Gehörschäden (Archivversion) Wie bitte?

Daß Motorradfahrer manchmal noch was brummen oder sausen hören, wenn der Motor ihres Bikes schon längst schweigt, ist nichts Neues. Jetzt wurde es wissenschaftlich bewiesen: Britische Ärzte haben knapp 250 Biker auf Gehörschäden untersucht. Dabei kam heraus, daß die motorradfahrende Zunft in der Tat schlechter hört als eine statistisch vergleichbare Gruppe dem Bike abholder Briten. Im Frequenzbereich zwischen 250 und 1000 Hertz sind die Einbußen am größten - also ausgerechnet jenem Spektrum, in dem sich der Großteil der menschlichen Kommunikation abspielt. Abhilfe wäre zu schaffen, zum Beispiel mit leiseren Helmen (siehe den Test des Silencer-Helms von Baehr ab Seite 212 in diesem Heft).
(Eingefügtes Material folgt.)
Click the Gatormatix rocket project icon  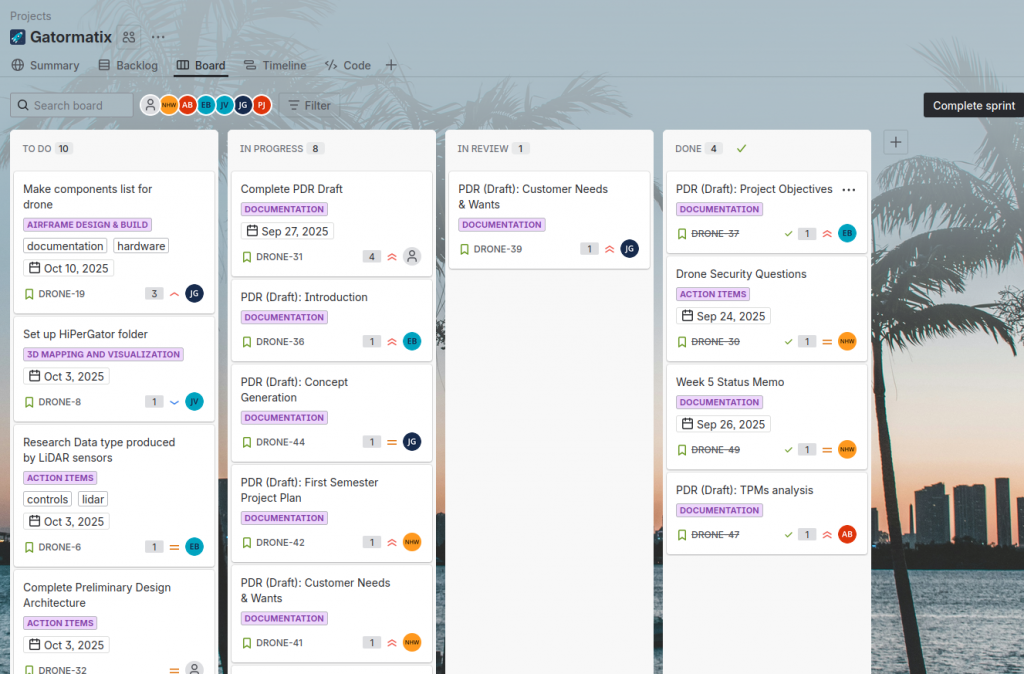[18, 37]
Außerdem empfehlen die Ärzte, unbedingt Ohrstöpsel zu benutzen. Damit könnten die bei den Versuchspersonen - jüngere Motorradfahrer mit einer durchschnittlichen Kilometerleistung von immerhin 16 000 Kilometern im Jahr - aufgetretenen Symptomen wie Ohrensausen oder Hörschwäche zumindest gemildert werden. Für Biker nun wahrlich keine sensationellen Erkenntnisse.